*YOUR ASSIGNMENT*
The result should be the lines from the one holding "You are a GUI" to the final line of the records below, repeated exactly and with no pictures.

*Items listed in a dataset*

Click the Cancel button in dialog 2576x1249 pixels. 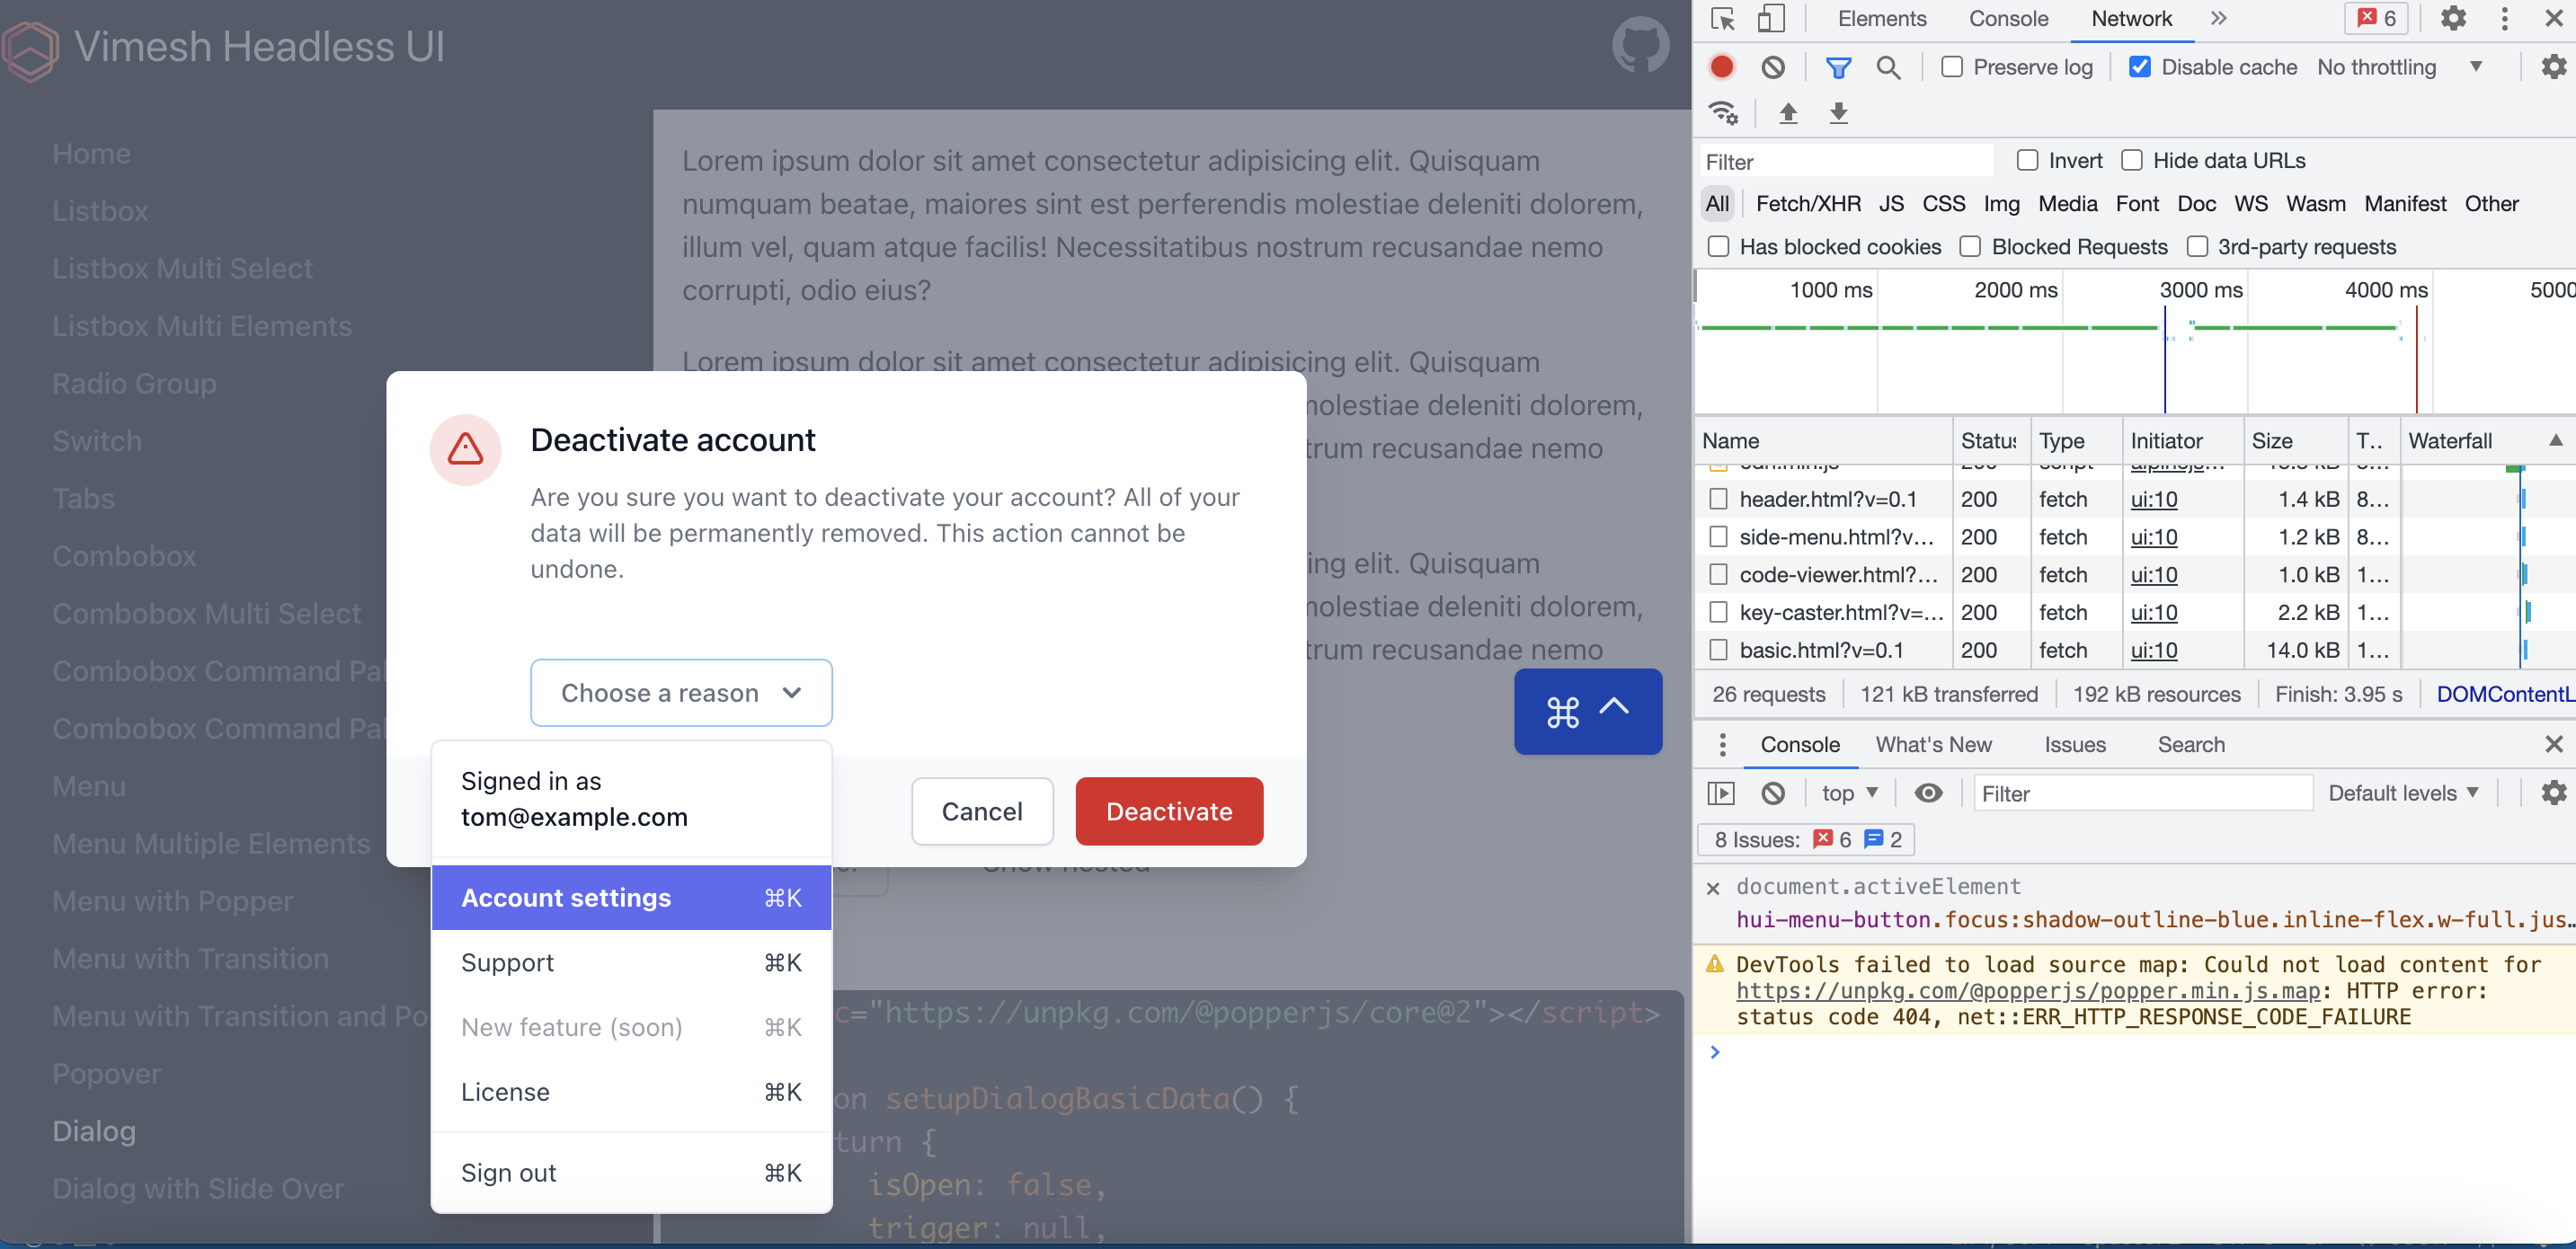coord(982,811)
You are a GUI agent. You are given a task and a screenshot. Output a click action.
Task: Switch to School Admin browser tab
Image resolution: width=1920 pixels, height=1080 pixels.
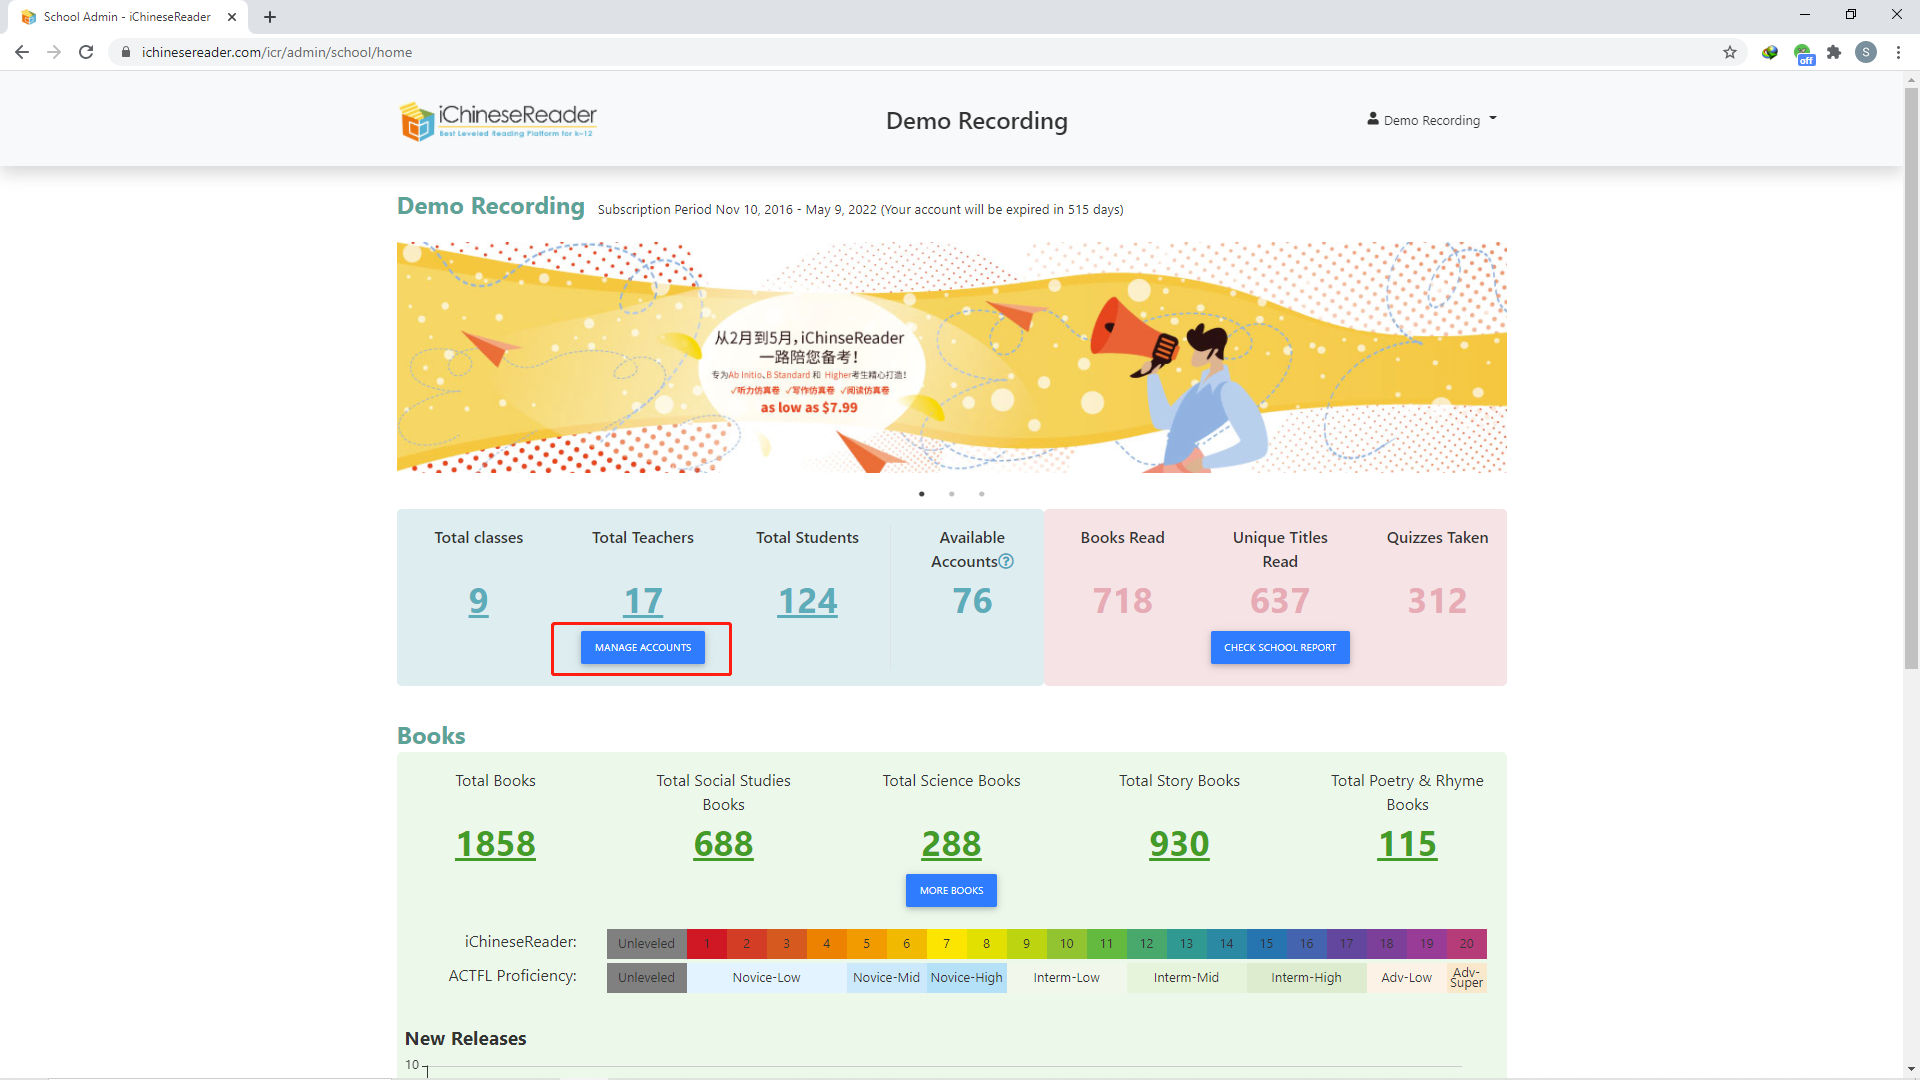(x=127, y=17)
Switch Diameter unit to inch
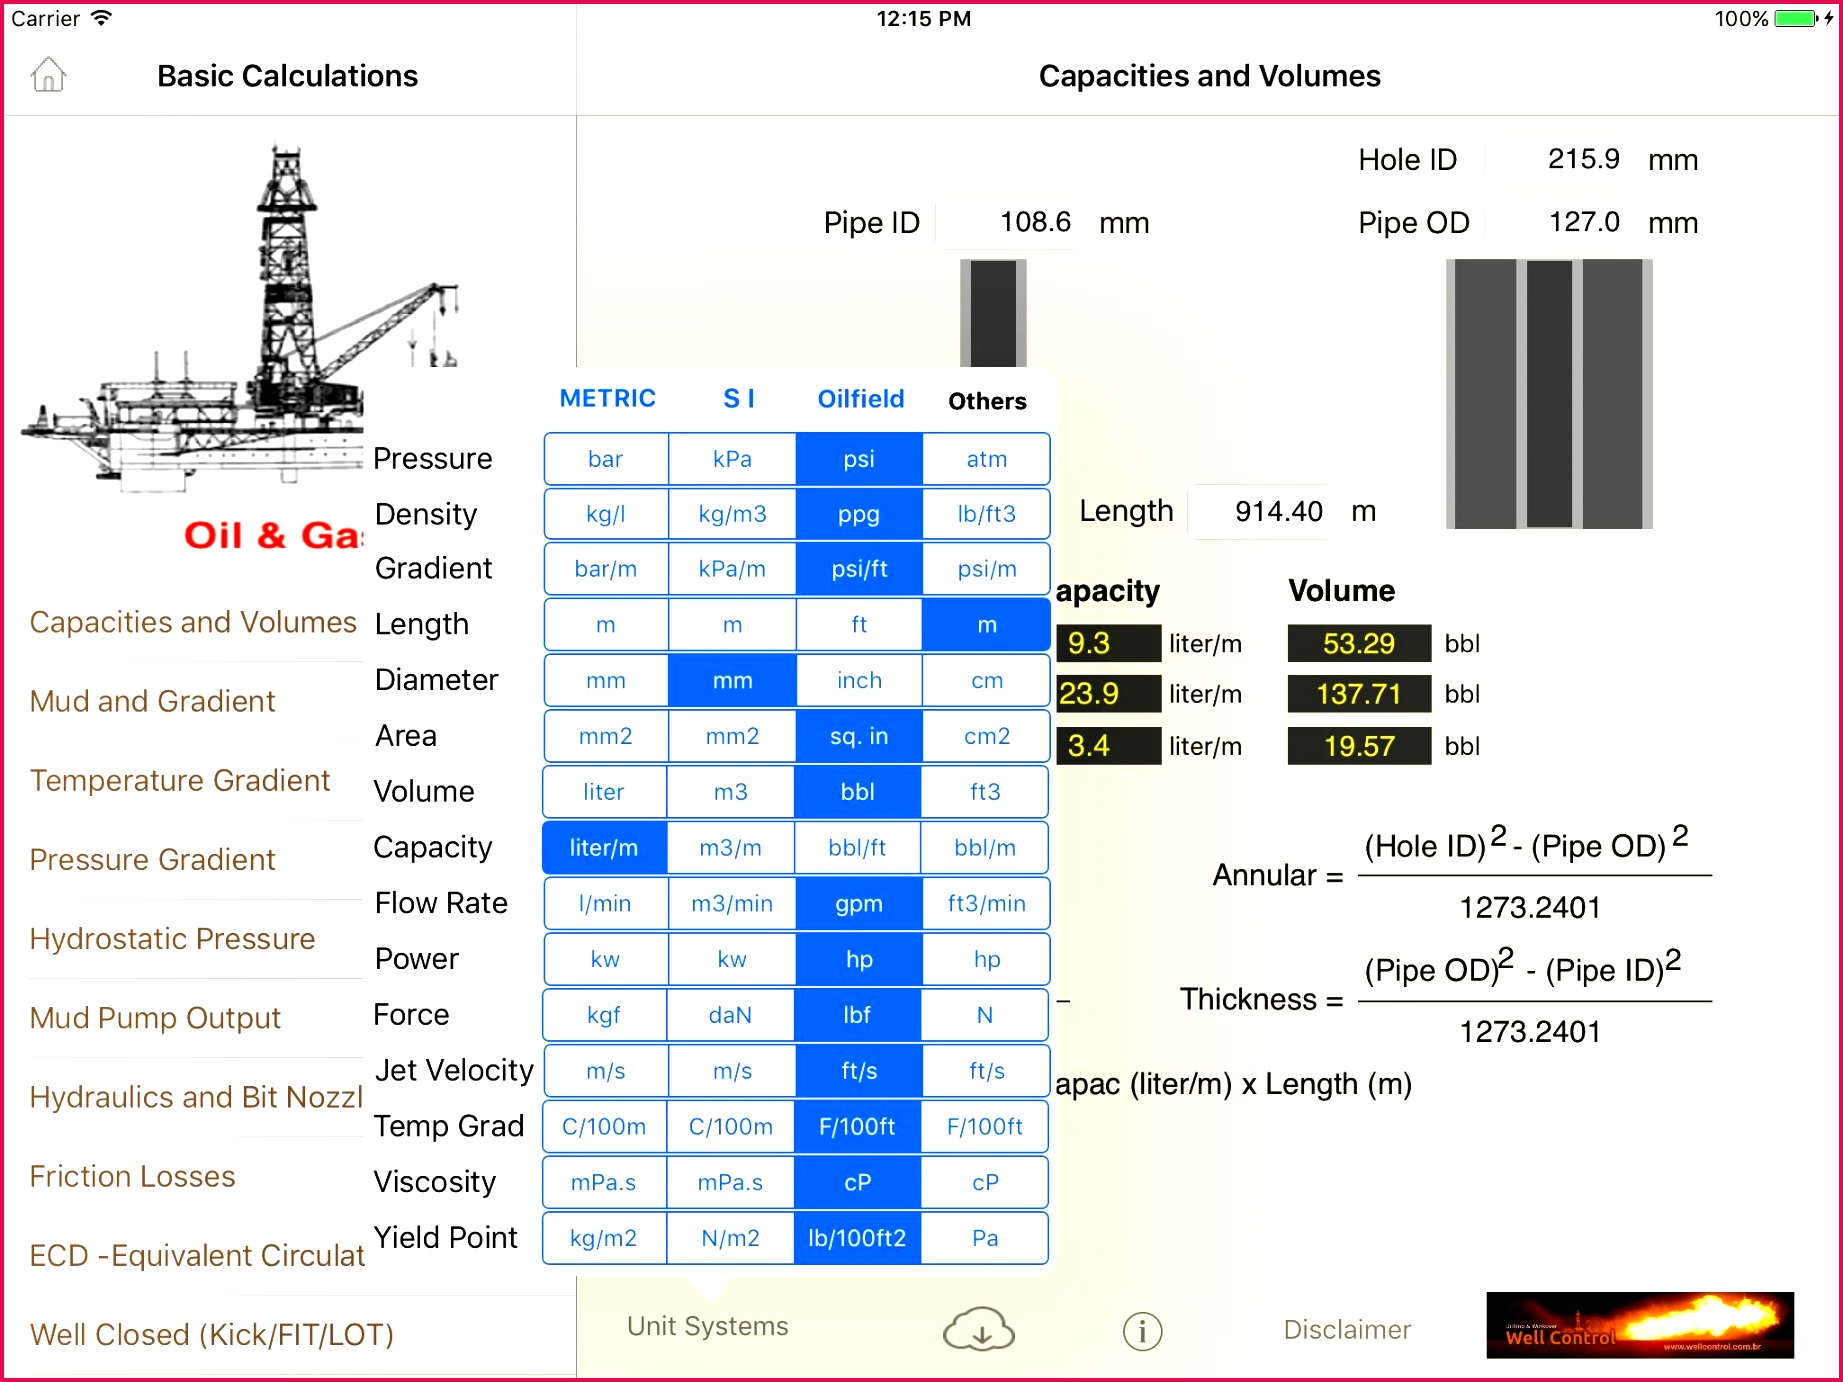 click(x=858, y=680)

*EXERCISE ANSWER*
You are a GUI agent. You are given a task and a screenshot. Output a click action.
Task: Switch to School Admin browser tab
Image resolution: width=1920 pixels, height=1080 pixels.
(x=127, y=17)
Switch Diameter unit to inch
 click(x=858, y=680)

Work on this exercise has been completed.